We have a visitor at the moment who doesn’t speak french. We went into Paris on Friday to see Notre Dame cathedral and wander about town. When we took a coffee break I had to do all the talking. It was a chain coffee shop and the cashier asked if I wanted a bonus card. The café is close to Centre Pompidou and I’ve been several times, so I agreed. Plus I felt cocky.
She proceeded to explain things to me in very rapid French. I understood some of it, managed to ask an intelligent question and in the end decided I’d look up the rest online. My friend thought the cashier had spoken extremely fast. So that I even understood a third wasn’t bad, I thought. That is, until the cashier came around to ask something in French and I had to ask twice and still didn’t understand what turned out to be “was everything okay?”.
Then, later, back home, I heard someone knock and wasn’t sure if it was our door or the neighbour’s. So I went and checked the peephole.

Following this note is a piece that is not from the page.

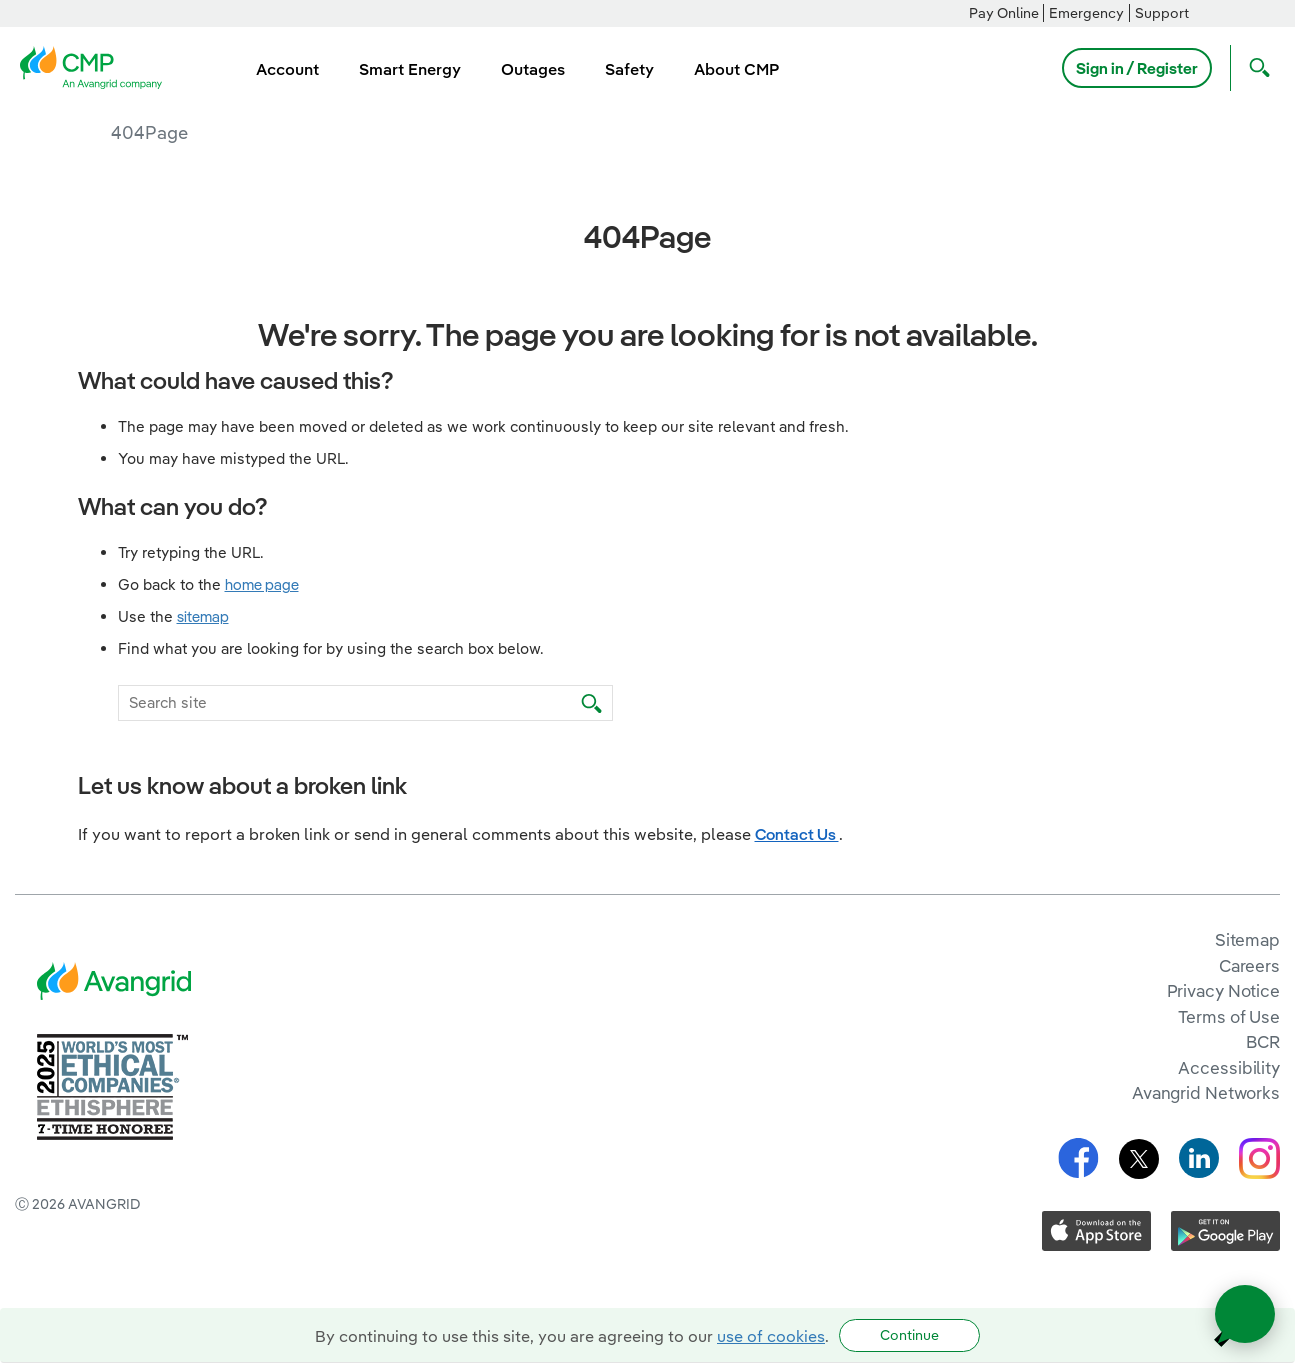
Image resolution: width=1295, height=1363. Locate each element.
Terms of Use (1229, 1016)
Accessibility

It was the gardien/janitor with somebody else at the neighbour’s door. Normally, Gergö and I discuss who’s turn it is to open the door/speak French, but he wasn’t home. I was just standing there wondering if they’d heard me or if I could still sneak away unnoticed, when they turned to my door, so I thought “what the hell” and opened it.
I last spoke with the janitor, when plumbers needed to install a thingamajig (technical term) that would enable automatic measuring of our hot water usage (I think). The janitor acted like my grandparents, when they talk to someone who doesn’t speak German: loud, friendly, slowly, nodding and smiling a lot. I’m not complaining at all, it’s actually quite helpful. I think I scared him once, when I spoke rapid english to him in the heat of the moment as I bumped into him and forgot how to French.
I’d read a letter posted to our main entrance that several residents complained that the heating is not warm enough. They have narrowed it down to flats who get their hot water and heating from a certain allocator (or something like it). The plumbers responsible for the buildings apparently guarantee a minimum temperature of 20 degrees in the apartments, so in the past weeks they have been distributing thermometers, to verify people’s complaints or narrow them down.
The visit by the two concerned this topic. We don’t have any complaints, and I even wrote our landlady that. I managed to tell the janitor and the plumber as well that we think everything is fine – not too hot, not too cold. Since the neighbour thinks it’s too cold, but wasn’t home, they asked if they could put the thermometer in our apartment for a week. Sure, no problem. Uh, except there were 10 empty delivery boxes from Auchan (the awesome supermarket that sells everything) blocking everything in the hallway.
I even managed to explain the boxes and I got the plumber to place the thermometer not too close to the little computer Gergö uses as a Tor relay. The plumber will pick up the thermometer in a week and take it next door. If the neighbour’s home then. I occasionally hear him leave and return and sometimes he smokes on the balcony. I don’t really want to do the creepy neighbour move to wait until I hear his key and then run outside to tell him about all that, but maybe I’ll bump into him and remember what I need to say. Something about un thermomètre, la froid, le gardien, le plombier, le semaine dernière, le mercredi prochain, etc.
My friend, who was sitting and listening in the other room while I was talking in the hallway, was pretty impressed she said. I had made the impression that I knew what I was doing. I only realised much later that I used the word retourner for return a thing, when in French you can only use retourner for a person. But all in all I’m happy with my French progress. After a long time feeling I can’t express myself and don’t understand anything, I had a conversation without having to resort to drawing and/or expressive dancing.
I now also understand almost everything when I listen to the news in français facile, except when I drift off during sports news or when an artist who is world famous in France dies. I hear lots of interesting things about places in the world I don’t normally read or hear news about, at the moment Haiti, Burundi and Burkina Faso, for example.
Last week, when I was in town, I considered walking into a bank to try to open an account, but didn’t feel up to it. Maybe I’ll give it a go next time.
The worst that can happen is that they ask “Parlez vous français?”, like the dude from the census bureau who was at our door the other evening and who I greeted in confusion after he showed me an official id and I immediately thought “Uh oh, how will I explain that they can’t deport European Union citizens, even if they have dark beards and funny names.”
I’m kidding, of course, but he did confuse me, because I didn’t recognise the word census or recensement, even though we had received a letter explaining and announcing it all. He gave us a URL and login code, took my name and number and very seriously announced that it was our duty to fill out the census. We started on it immediately and were very disappointed when he rang the door bell a second time to explain he had confused building 302 with 301 and we don’t need to fill out anything after all and should destroy the paper he gave us.
There was also a very polite man on our door a few days later who told me he sold carpets, if I was interested. I wasn’t. He said thank you and left.
I don’t remember having that many people show up at my door in any other apartment I ever lived. I’m starting to wonder if it is all a very elaborate ruse to get the small devide into our living room that we now believe records the temperature.